The toxicity control attained 32% biodegradation after 14 days and 41% biodegradation after 28 days thereby confirming that the test item did not exhibit an inhibitory effect on the sewage treatment micro-organisms used in the test.

BOD5 / COD results

Results with reference substance:

Sodium benzoate attained 71% biodegradation after 14 days and 72% biodegradation after 28 days thereby confirming the suitability of the inoculum and test conditions.

Any other information on results incl. tables

Percentage Biodegradation Values

Day	% Biodegradation
	Procedure Control	Test Item	Toxicity Control
0	0	0	0
2	44	0	22
6	62	2	29
8	67	1	29
10	60	6	34
14	71	0	32
21	74	3	37
28	92	5	37
29*	72	0	41

* Day 29 values corrected to include any carry-over of CO2 detected in Absorber 2

Validation Criteria

The total CO2 evolution in the inoculum control vessels on Day 28 was 29.83 mg/L and therefore satisfied the validation criterion given in the OECD Test Guidelines.

The IC content of the test item suspension in the mineral medium at the start of the test (see Table 3) was below 5% of the TC content and hence satisfied the validation criterion given in the OECD Test Guidelines.

The difference between the values for CO2 production at the end of the test for the replicate vessels was <20% and hence satisfied the validation criterion given in the OECD Test Guidelines.

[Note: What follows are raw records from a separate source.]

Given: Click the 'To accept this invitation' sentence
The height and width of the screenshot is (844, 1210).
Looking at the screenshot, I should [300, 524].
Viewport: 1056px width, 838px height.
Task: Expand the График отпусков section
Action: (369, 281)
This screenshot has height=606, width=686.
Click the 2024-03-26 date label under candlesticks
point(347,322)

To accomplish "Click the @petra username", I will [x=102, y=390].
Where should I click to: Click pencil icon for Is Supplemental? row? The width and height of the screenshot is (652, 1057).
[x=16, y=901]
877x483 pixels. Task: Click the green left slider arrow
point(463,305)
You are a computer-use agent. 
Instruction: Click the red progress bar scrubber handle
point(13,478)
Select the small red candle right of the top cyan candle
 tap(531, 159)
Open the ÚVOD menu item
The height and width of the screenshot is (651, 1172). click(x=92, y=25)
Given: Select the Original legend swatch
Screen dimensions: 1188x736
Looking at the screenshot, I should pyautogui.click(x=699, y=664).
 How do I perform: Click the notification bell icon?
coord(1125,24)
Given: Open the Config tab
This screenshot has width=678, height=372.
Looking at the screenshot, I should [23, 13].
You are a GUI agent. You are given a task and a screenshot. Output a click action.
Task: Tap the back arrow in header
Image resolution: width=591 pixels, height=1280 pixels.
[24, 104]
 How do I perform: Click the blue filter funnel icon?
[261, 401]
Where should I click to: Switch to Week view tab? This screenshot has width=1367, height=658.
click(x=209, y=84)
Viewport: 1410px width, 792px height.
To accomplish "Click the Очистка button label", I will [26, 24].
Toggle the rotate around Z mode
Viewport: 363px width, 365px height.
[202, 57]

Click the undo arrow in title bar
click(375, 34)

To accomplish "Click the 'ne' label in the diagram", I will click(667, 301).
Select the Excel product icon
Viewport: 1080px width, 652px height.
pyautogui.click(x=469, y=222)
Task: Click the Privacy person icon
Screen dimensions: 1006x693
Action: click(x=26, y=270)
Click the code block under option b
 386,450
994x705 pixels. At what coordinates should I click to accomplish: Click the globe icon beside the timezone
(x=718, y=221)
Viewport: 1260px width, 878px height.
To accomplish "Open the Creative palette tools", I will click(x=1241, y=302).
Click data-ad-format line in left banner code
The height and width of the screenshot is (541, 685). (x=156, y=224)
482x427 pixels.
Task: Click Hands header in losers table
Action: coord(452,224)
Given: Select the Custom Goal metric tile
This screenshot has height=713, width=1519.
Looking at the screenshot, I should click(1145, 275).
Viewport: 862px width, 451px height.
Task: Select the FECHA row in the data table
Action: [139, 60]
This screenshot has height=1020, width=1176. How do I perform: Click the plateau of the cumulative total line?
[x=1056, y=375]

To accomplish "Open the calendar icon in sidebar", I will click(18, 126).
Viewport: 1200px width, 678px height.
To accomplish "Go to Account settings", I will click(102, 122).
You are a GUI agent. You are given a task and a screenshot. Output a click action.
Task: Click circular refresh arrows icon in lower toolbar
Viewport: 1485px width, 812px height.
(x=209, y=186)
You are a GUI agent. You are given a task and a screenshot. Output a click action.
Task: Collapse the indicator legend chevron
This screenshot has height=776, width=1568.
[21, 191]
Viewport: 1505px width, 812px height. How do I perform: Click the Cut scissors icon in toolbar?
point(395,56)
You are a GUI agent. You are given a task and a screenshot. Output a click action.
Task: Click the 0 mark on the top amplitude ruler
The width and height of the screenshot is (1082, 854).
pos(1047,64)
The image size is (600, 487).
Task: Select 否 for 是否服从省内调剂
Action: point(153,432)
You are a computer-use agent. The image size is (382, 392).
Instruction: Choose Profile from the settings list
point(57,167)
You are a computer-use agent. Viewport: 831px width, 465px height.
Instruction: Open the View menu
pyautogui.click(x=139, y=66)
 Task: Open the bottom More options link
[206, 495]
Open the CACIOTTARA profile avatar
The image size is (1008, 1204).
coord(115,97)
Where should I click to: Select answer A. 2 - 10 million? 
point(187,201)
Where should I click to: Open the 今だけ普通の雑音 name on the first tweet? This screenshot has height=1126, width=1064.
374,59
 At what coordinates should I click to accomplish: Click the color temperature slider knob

Applicant's summary and conclusion

Validity criteria fulfilled:

yes

Interpretation of results:

not readily biodegradable

Conclusions:

The test item attained 0% biodegradation after 28 days and therefore cannot be considered to be readily biodegradable under the strict terms and conditions of OECD Guideline No. 301B.

Executive summary:

Introduction

A study was performed to assess the ready biodegradability of the test item in an aerobic aqueous medium. The method followed was designed to be compatible with the OECD Guidelines for Testing of Chemicals (1992) No. 301B, "Ready Biodegradability; CO2 Evolution Test" referenced as Method C.4-C of Commission Regulation (EC) No. 440/2008 and US EPA Fate, Transport, and Transformation Test Guidelines OCSPP 835.3110 (Paragraph (m)).

Methods

The test item, at a concentration of 10 mg carbon/L, was exposed to activated sewage sludge micro-organisms with mineral medium in sealed culture vessels in the dark at temperatures of between 22 and 26 °C for 28 days.

Following the recommendations of the International Standards Organisation (ISO 10634, (1995)), the test item was dissolved in an auxiliary solvent prior to being adsorbed onto a filter paper and subsequent dispersal in test media. Using this method the test item is evenly distributed throughout the test medium and the surface area of test item exposed to the test organisms is increased thereby increasing the potential for biodegradation.

The biodegradation of the test item was assessed by the determination of carbon dioxide produced. Control solutions with inoculum and the reference item, sodium benzoate, together with a toxicity control were used for validation purposes.

Results

The test item attained 0% biodegradation after 28 days and therefore cannot be considered to be readily biodegradable under the strict terms and conditions of OECD Guideline No. 301B.